ウォールストリートジャーナルは、米国に影響力をもつ多くのインテリ層に読まれていて、その世論形成に寄与しています。同誌に日本がどの様に取り上げられているかを観察することは、米国で日本についてのどの様な世論が形成されつつあるを知ることになるのではないでしょうか。このブログでは同誌に取り上げられた日本関係の記事を簡単に紹介しています。私は英語が専門ではないので、誤訳はご容赦。
Wednesday, December 24, 2014
ソニーはハッキングをされた英雄ではない【A13面(専門家意見欄)】
ソニーがジ・インタビューを公開することを決定したことに関連して、専門家意見欄に投稿が寄せられた。
この記事は次の様な書き出しで始まる。
「ソニーが自尊心を取り戻すための第一歩はジ・インタビューを公開することであるのは明らかだ。火曜日に同社はようやくジ・インタビューの公開を決め、更なるドキュメントの漏えいは何としても避けるべく準備していると述べた。」
「ソニーピクチャーズのハッキング問題は、メディアにとっては、1ヶ月にわたる大はしゃぎの絶叫マシンライドの様なものだった。しかし、我々は、歴史上最も馬鹿げた出来事について話しているのだということを覚えておくことが重要だ。」
暫く要約する。
実在の国家元首の暗殺という大胆なストーリーを取り上げるのはソニーの勝手だが、予期しない結果への準備が出来ていることが前提だ。ソニーはそうした準備をしなかったために、米国と北朝鮮の紛争を招いてしまった。

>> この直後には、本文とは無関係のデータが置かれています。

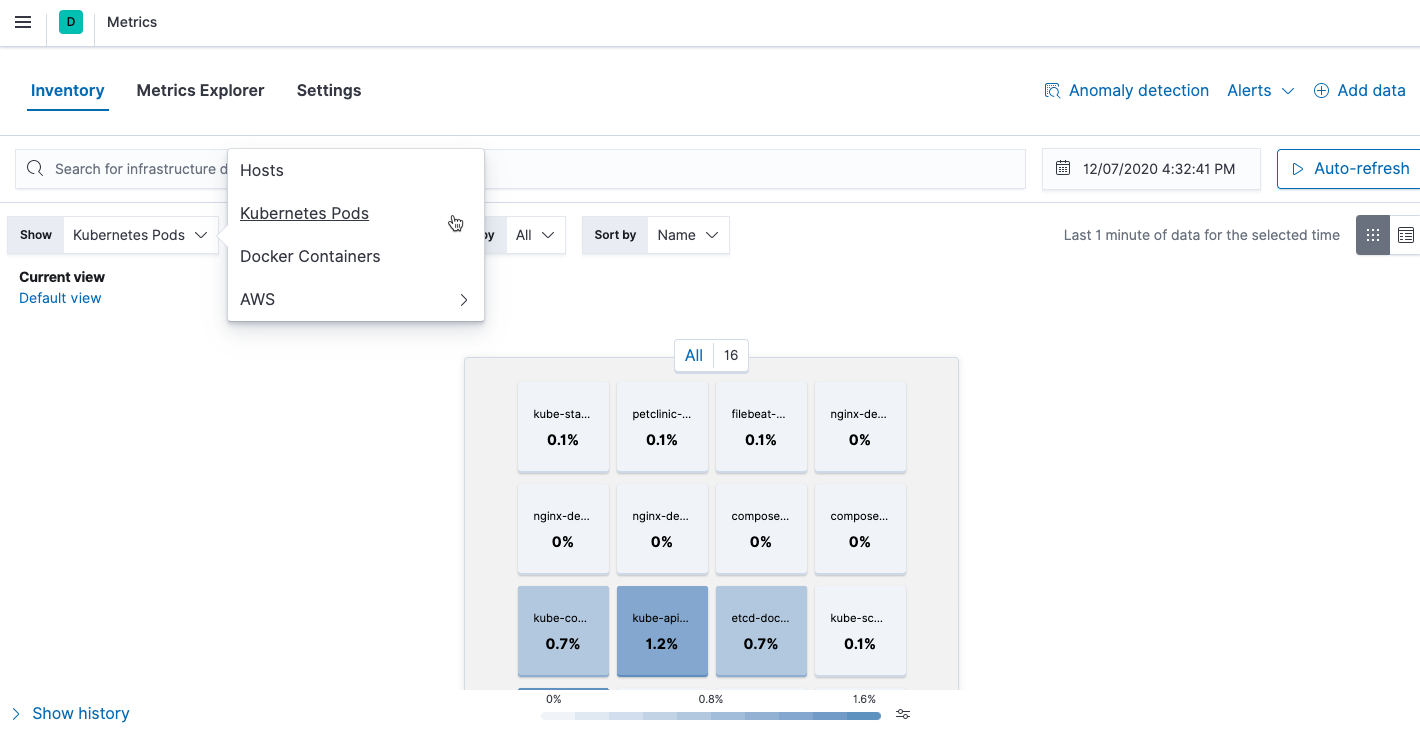Click the blue color scale legend bar
The height and width of the screenshot is (735, 1420).
tap(710, 716)
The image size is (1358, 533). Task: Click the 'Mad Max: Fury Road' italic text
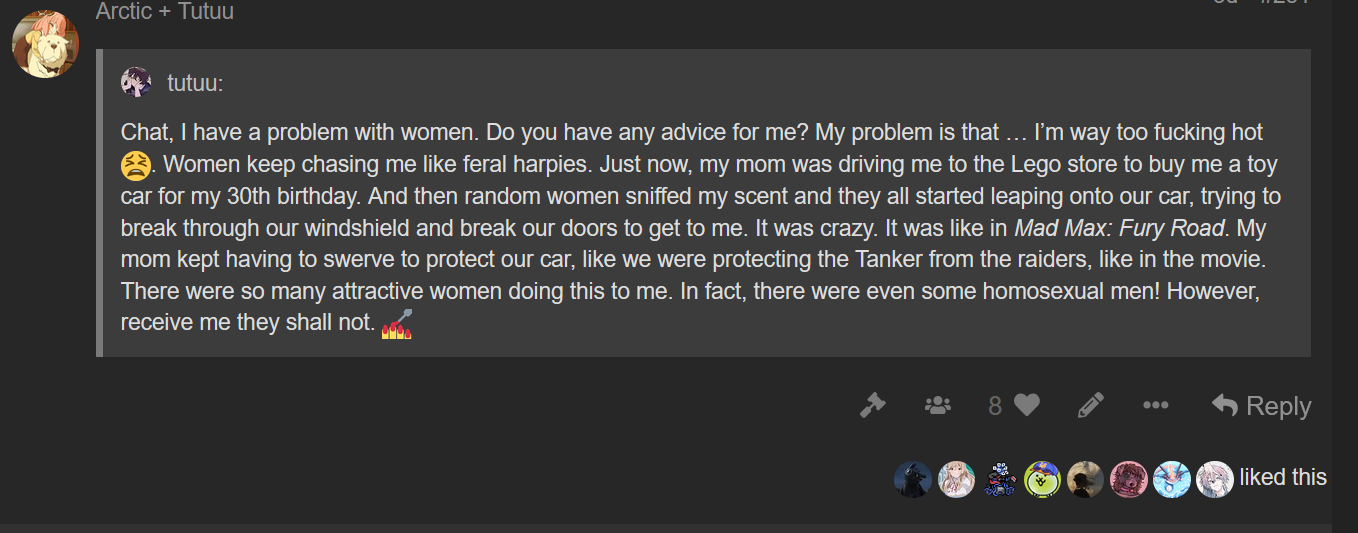pyautogui.click(x=1119, y=228)
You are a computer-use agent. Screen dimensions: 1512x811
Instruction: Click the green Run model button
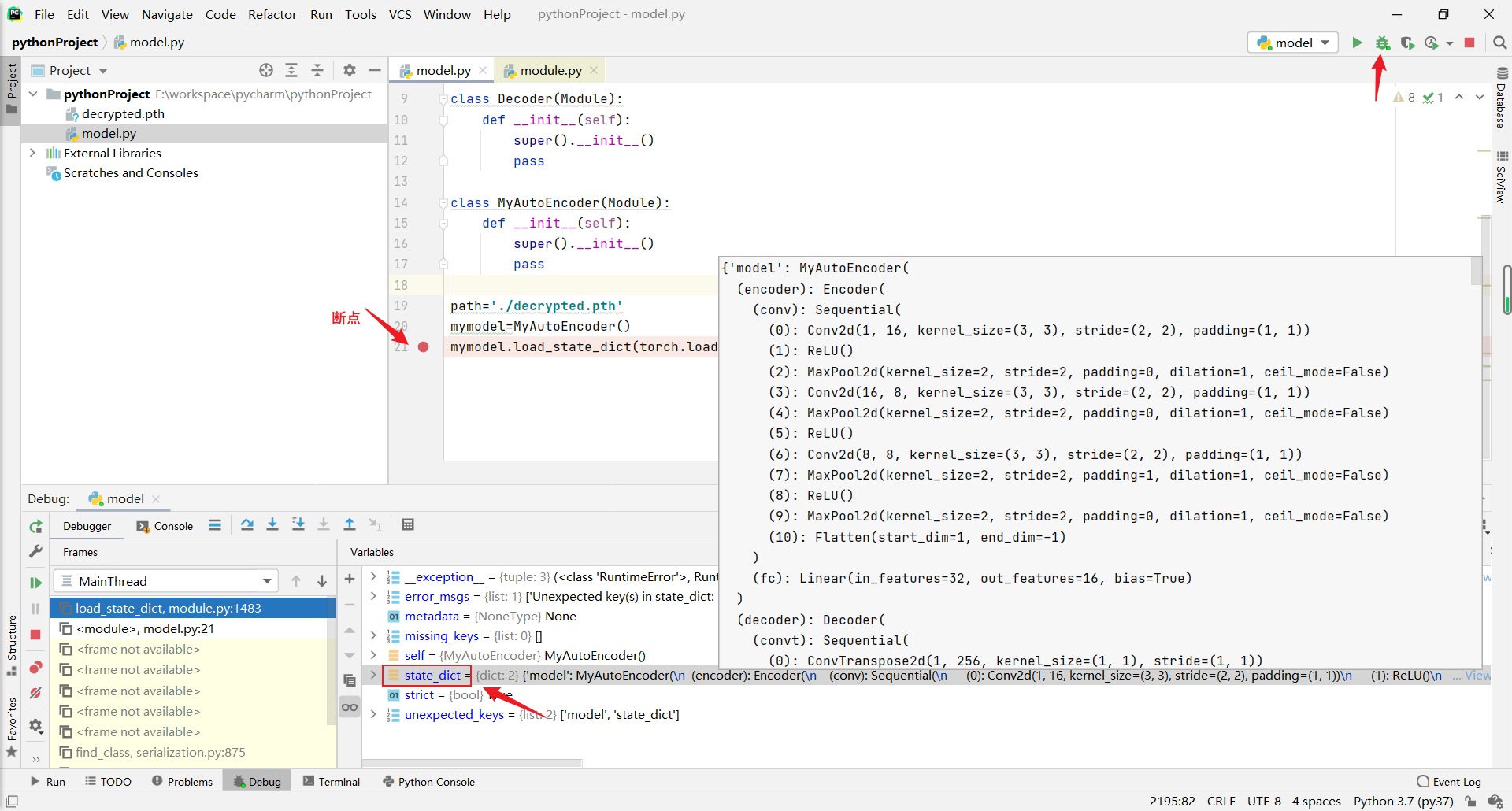(1357, 43)
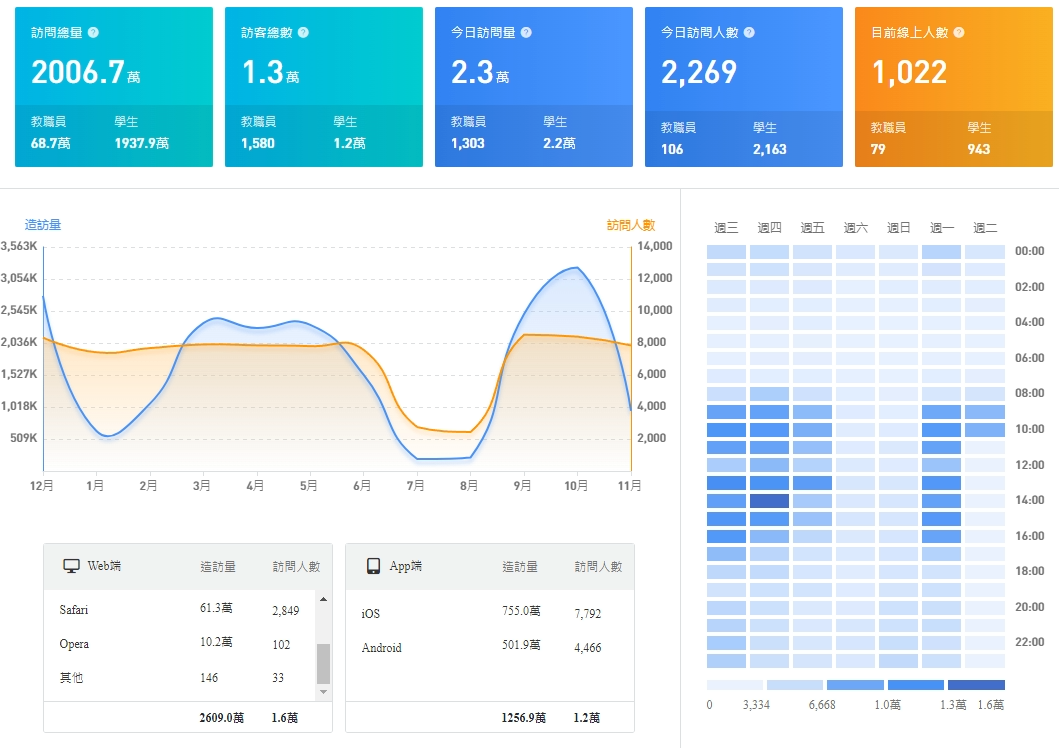Click the 週四 column header in heatmap
The image size is (1059, 748).
(769, 228)
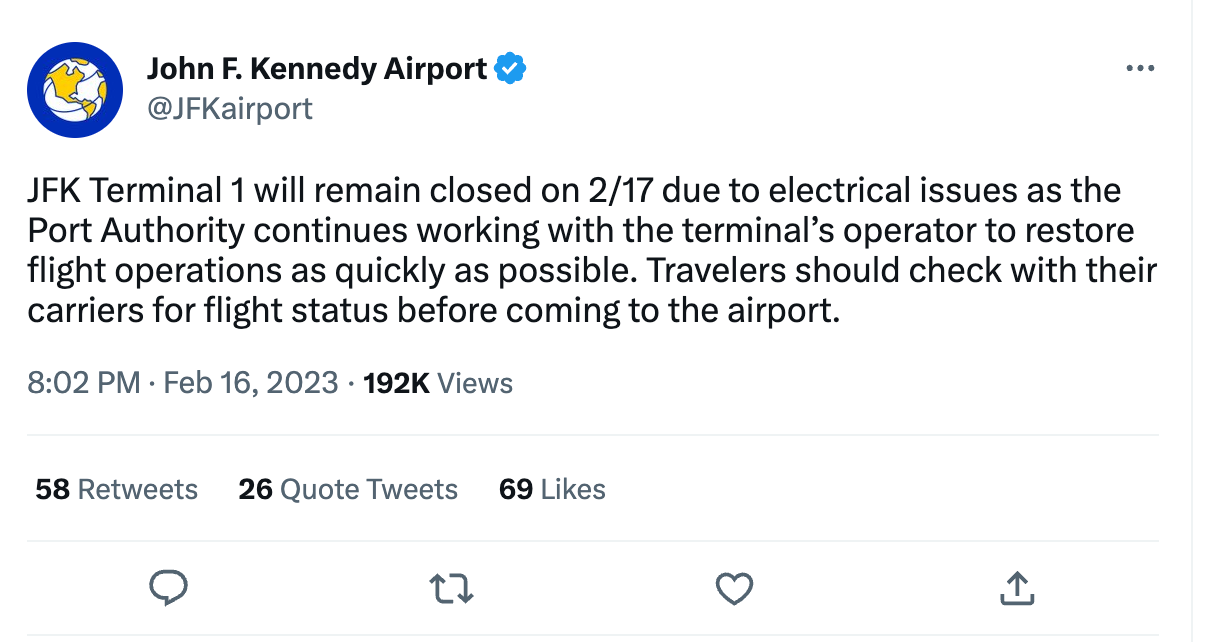Viewport: 1216px width, 642px height.
Task: Share the tweet via upload arrow icon
Action: click(x=1016, y=589)
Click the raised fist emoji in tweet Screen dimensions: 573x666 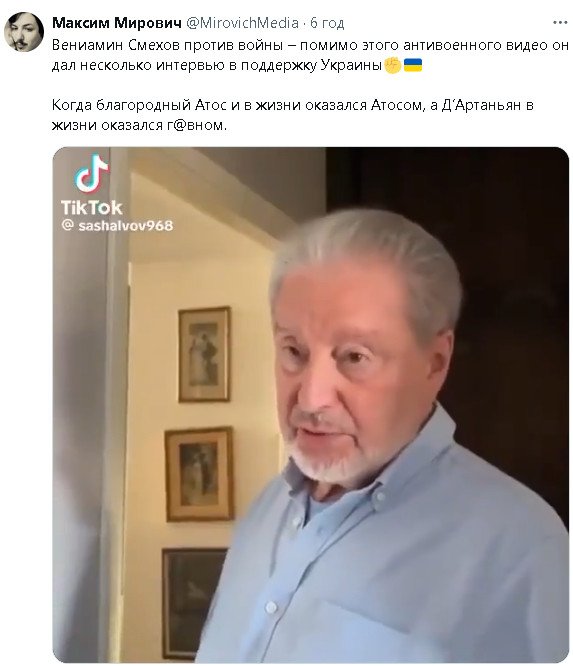392,65
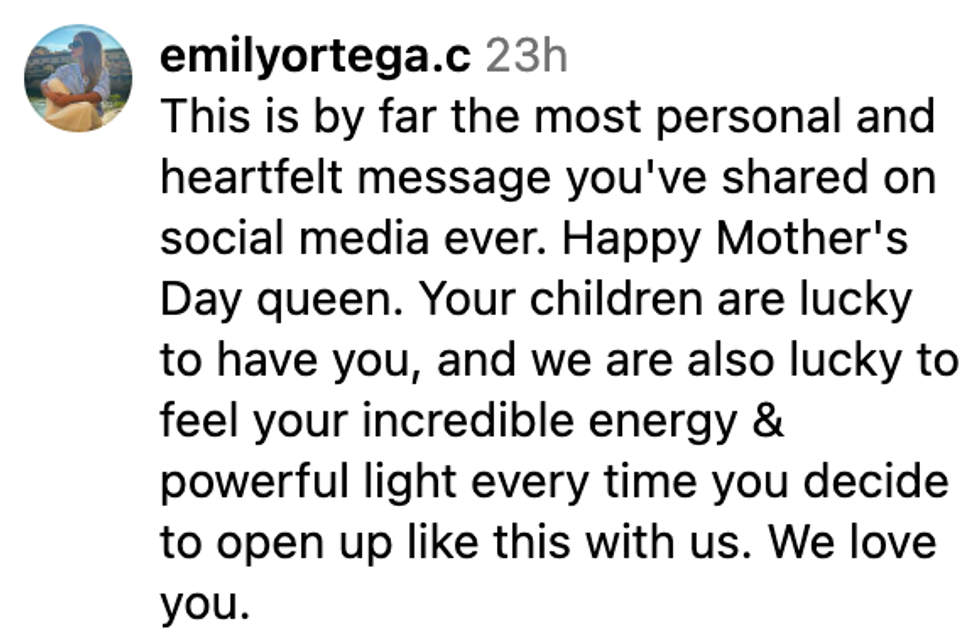Click the word "children" in the comment
Screen dimensions: 980x644
click(x=614, y=301)
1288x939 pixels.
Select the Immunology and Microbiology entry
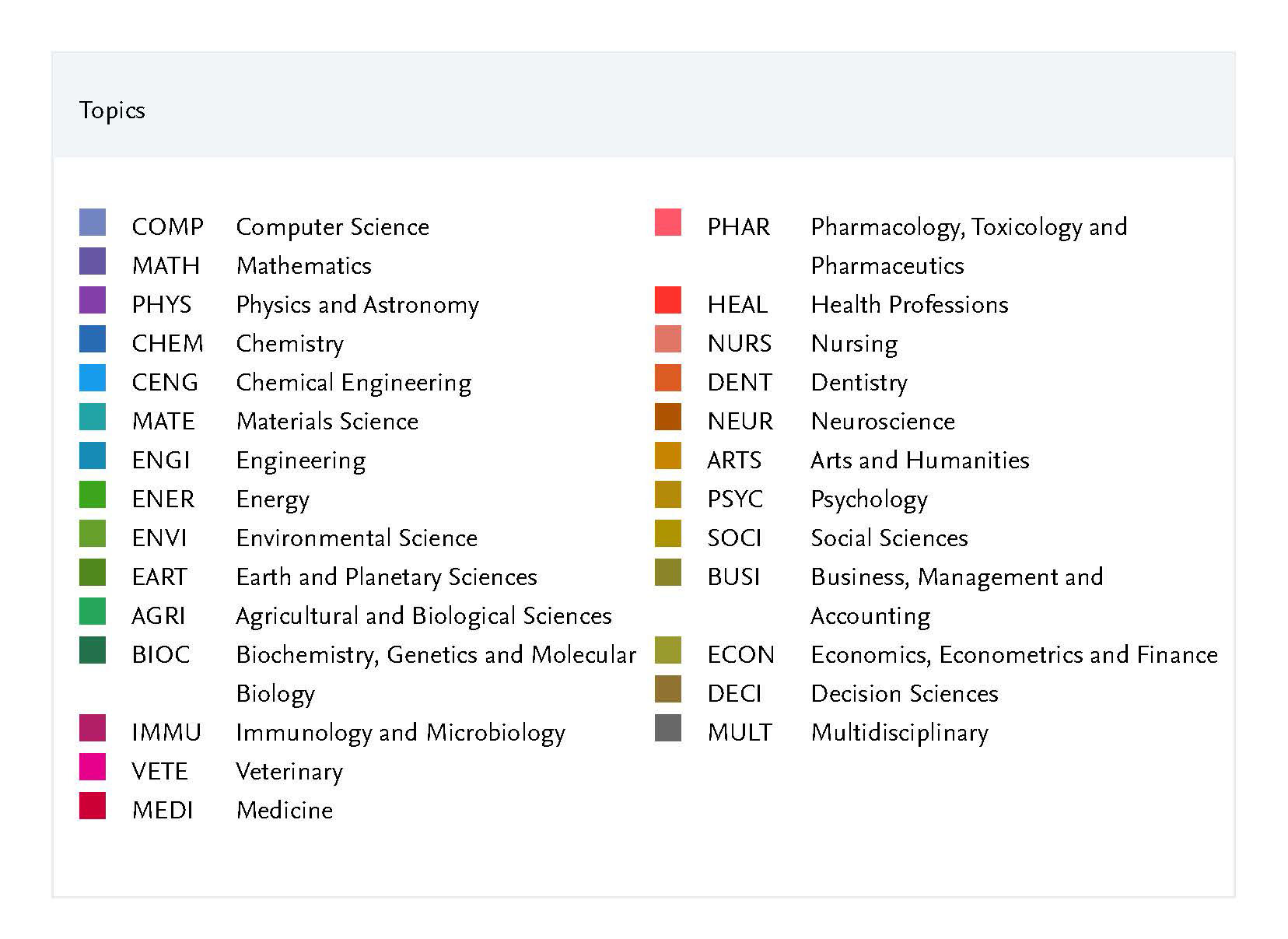point(400,733)
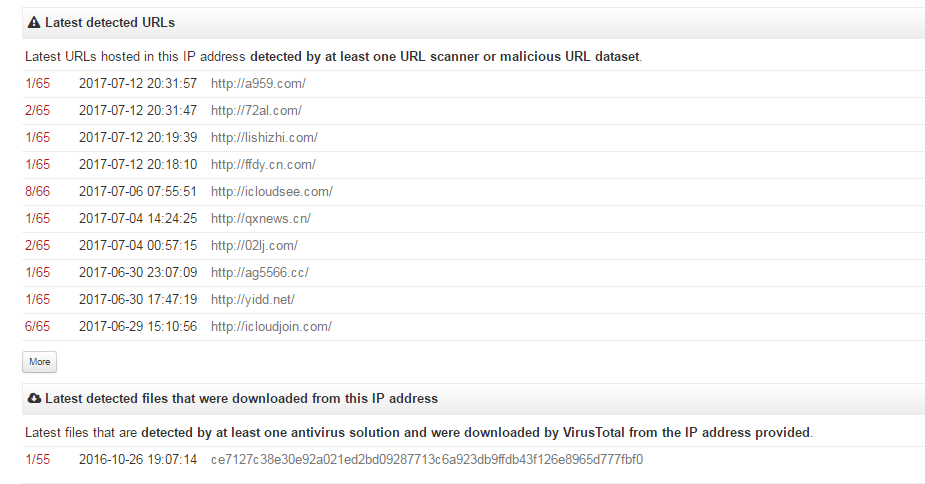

にもかかわらず、ソニーは自らをテロ国家の犠牲者に仕立てようとしている。有名弁護士のボイズ氏は、ソニーがオバマ大統領の指示に従ってジ・インタビューの公開を決めたことにより、米国政府から免罪されるという考えにすり寄ろうとしている様だ。
しかし事実は、ソニーが上映中止を決定したのは、テロの脅威のためではなく、ハッカーが中止を決めればソニーの電子メールや書類を外部に公開することを止めると約束したからだ。ソニーがそんな理由で屈服したから、アメリカは北朝鮮に制裁を課さねばならなくなったのだ。有難うソニーよ。
映画の上映を中止することにより、ソニーは問題をアメリカに投げかけてきたというオバマ大統領の主張は正しい。ソニーは劇場が上映を拒んだから上映中止を決断したとしいているが、幾つかの劇場は公開を希望していたし、やる気になればソニーのCracle TV経由でも公開出来たはずだ。ソニーが上映中止を決めた本当の理由は、社内電子メールが公開されることだったのだ。
この記事は次の様なコメントで締めくくられている。
「他の種類の頑強さも準備されている。ソニーピクチャーズのエイミー・パスカルからは幾つかの大人のステートメントが出された。彼女は味気ない電子メールについて気前よく謝罪する一方で、辞任する気配は無い。彼女の将来について聞かれ、彼女はBloomberg Newsに対して次の様に語った。『それは興味深いだろう。全ての人が全てについて知っている。だから、それは全て真実だ。』」
「個人メールが漏えいしたり、盗難されたりする危険に晒されている世界に適合するには、鈍感になるのも一つの方法だ。それに加えて、遅きに失した感のある勇気に対する報償として、多分ソニーはその攻撃者がこれ以上見せるものは無いということを発見するだろう。その様に望もう。」
ソニーは、上映中止決定の理由を、テロの脅威のためとしているが、この記事によれば、自社の電子メールの更なる漏洩を防ぐためとのこと。このソニーの企業秘密を守るための決断のせいで、米国が北朝鮮に制裁を課すという国家的リスクを犯さねばならなくなった。言い換えれば、ソニーを、企業秘密を守るために、アメリカを脅威に陥れた悪者だとしている様に読める。ソニーが北朝鮮元首を題材にしたパロディー映画を作るのは勝手だが、米国に迷惑がかからない様に、サイバー攻撃への対策を講じてからにして欲しかったと言っている。